An angry resident walked up to the podium and threw a stack of papers at a Chardon Board of Education member Wednesday before a vote was taken on a districtwide mask requirement.

The meeting room was packed as community members lined up to voice their objections and support for the policy.

The resolution requiring masks was approved by a 3-2 vote with Karen Blankenship and Paul Stefanko voting against and Keith Brewster, Guy Wilson and Madelon Horvath voting in favor. The new rule requires the use of face coverings for all employees and students in all district buildings, as well as for all visitors, volunteers and vendors in all district buildings regardless of grade level.

“Our priority is to keep schools open and to have students experiencing in-person instruction five days per week,” said Superintendent Michael P. Hanlon.

During an Aug. 16 board meeting, the resolution related to masking was removed from the agenda so case data could be reviewed prior to making any decision on masking. At that time, the board agreed to let parents decide whether their children should wear a mask in school until the data could be reviewed.

“The Board of Education was very clear at the time the initial resolution was removed from the [Aug. 16] meeting agenda that they wanted to monitor positive case data and quarantine information prior to making a decision on masking in our schools,” said Dr. Hanlon.

As of Sept. 1, there were 33 student positive cases and two positive active staff members for COVID-19. Quarantine cases include 72 students and zero staff members.

Chardon resident Amy Hillis said wearing a mask should be optional and up to the parents.

◆ **Instructions to follow**: Please write out the part of the article on the Chardon mask vote between "An angry resident" and "Michael P. Hanlon.", inclusive.

(Dataset entries)
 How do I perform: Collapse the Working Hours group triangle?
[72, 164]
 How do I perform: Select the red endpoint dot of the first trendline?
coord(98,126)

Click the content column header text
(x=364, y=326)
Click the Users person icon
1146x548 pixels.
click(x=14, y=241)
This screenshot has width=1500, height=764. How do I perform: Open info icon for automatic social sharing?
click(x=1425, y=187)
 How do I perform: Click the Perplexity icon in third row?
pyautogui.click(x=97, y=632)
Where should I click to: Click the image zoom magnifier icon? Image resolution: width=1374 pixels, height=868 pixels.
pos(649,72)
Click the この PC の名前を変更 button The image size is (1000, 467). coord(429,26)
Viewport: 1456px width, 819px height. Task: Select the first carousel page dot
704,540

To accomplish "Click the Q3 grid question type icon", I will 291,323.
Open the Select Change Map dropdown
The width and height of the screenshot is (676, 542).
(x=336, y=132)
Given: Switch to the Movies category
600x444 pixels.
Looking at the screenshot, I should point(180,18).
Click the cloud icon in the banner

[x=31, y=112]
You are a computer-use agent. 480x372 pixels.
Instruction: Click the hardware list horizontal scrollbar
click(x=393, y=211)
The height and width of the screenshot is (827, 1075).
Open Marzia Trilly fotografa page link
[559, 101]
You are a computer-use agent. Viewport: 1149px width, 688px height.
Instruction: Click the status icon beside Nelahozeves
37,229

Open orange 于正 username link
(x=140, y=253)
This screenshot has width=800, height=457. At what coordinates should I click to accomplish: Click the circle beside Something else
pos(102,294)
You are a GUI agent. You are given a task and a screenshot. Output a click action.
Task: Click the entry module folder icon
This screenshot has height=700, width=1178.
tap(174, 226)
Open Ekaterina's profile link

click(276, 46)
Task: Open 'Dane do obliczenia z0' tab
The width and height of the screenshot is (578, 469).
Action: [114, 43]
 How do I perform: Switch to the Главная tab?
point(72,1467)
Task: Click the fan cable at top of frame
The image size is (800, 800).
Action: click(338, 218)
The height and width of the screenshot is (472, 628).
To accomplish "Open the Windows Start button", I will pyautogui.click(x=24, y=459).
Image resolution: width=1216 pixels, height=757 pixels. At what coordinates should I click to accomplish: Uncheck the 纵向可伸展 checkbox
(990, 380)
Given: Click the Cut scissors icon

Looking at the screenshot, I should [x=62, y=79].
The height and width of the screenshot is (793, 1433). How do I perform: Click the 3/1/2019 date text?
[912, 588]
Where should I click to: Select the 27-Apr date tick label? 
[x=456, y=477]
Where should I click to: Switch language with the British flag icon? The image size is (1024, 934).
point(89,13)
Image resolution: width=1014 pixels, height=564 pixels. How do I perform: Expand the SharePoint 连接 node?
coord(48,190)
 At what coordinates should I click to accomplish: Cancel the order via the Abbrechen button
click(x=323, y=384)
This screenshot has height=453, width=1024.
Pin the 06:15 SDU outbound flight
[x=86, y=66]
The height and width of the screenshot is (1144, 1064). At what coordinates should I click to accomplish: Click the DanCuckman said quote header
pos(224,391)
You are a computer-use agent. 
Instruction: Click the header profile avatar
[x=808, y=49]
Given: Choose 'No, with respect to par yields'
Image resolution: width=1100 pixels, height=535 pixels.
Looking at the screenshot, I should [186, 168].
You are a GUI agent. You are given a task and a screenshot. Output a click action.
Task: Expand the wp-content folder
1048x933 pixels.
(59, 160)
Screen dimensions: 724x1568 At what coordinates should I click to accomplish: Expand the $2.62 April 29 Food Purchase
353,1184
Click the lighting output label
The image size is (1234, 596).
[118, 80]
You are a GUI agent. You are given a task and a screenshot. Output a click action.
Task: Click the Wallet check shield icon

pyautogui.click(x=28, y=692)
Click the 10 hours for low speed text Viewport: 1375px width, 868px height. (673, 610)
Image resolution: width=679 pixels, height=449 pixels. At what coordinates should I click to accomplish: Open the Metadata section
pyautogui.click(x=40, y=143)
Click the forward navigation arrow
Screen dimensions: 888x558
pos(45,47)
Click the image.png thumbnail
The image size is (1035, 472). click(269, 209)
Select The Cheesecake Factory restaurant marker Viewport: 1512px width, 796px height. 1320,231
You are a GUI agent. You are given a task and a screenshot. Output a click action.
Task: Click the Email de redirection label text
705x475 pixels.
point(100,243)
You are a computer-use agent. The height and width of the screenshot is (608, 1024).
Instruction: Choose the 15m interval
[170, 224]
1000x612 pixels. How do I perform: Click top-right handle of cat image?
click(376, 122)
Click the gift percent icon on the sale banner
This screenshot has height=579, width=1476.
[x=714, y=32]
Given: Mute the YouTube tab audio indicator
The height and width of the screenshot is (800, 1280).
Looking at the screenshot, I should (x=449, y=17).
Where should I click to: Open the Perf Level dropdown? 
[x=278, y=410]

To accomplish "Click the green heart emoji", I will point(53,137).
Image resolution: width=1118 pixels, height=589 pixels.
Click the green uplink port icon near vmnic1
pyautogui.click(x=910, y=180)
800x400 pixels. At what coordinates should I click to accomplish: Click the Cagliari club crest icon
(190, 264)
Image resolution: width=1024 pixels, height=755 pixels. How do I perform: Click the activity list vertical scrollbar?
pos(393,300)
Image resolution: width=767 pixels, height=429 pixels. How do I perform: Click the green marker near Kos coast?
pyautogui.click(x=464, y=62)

◆ **Expected answer**:
An angry resident walked up to the podium and threw a stack of papers at a Chardon Board of Education member Wednesday before a vote was taken on a districtwide mask requirement.

The meeting room was packed as community members lined up to voice their objections and support for the policy.

The resolution requiring masks was approved by a 3-2 vote with Karen Blankenship and Paul Stefanko voting against and Keith Brewster, Guy Wilson and Madelon Horvath voting in favor. The new rule requires the use of face coverings for all employees and students in all district buildings, as well as for all visitors, volunteers and vendors in all district buildings regardless of grade level.

“Our priority is to keep schools open and to have students experiencing in-person instruction five days per week,” said Superintendent Michael P. Hanlon.